Goyatá: A Reforma Psiquiátrica brasileira está sendo considerada em artigo da Lancet – uma revista científica inglesa de renome – como sendo a segunda que mais progride no mundo. É uma reforma que aconteceu não só para os mais pobres, como muita gente imagina. Aconteceu inclusive no Legislativo brasileiro, em eventos amplamente divulgados pela imprensa, em torno da deputada Tutu Quadros – filha do Jânio Quadros –, que teria sido internada involuntariamente uma vez e aí se questionou essa noção de involuntariedade. O coordenador de Saúde Mental do Ministério, Pedro Gabriel Godinho Delgado, tem um livro que se chama As razões da tutela, mas a própria idéia de que essas pessoas precisam ser tuteladas deve ser desconstruída. De fato, algumas ainda não têm e não tiveram sequer uma chance de sair dessa questão da tutela, porque não têm família, perderam os laços, perderam qualquer noção de vida social. O Estado tem se incumbido destas pessoas criando o que nós chamamos de Residências Terapêuticas. São vários dispositivos ligados cada um ao caso específico, que tenta considerar ao máximo possível essa dimensão da historiciedade de cada um e a partir daí, pactua-se com uma rede que é complexa de atendimentos no campo do Social – e o trabalho aí com a sociedade também é constante –, no sentido dessas pessoas terem um lugar. Por que há outras soluções, por exemplo, uma família que adote ou um grupo social que adote, enfim há milhares de possibilidades; elas são concretas e acontecem.
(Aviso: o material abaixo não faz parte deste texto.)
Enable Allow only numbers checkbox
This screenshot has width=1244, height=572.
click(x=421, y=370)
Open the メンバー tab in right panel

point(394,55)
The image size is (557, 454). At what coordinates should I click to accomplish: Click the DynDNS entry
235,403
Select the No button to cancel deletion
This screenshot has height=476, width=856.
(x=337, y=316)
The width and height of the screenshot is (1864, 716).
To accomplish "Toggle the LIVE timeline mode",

Tem registro disso em inúmeras teses de mestrado e doutorado e mesmo no site do Ministério, na parte de Coordenação de Saúde Mental. Quer dizer, hoje você tem encontro de Psiquiatras e de Psicólogos, mas tem também encontro de usuários de familiar de usuários, dos vários grupos de usuários. Você tem, enfim, um movimento social importante.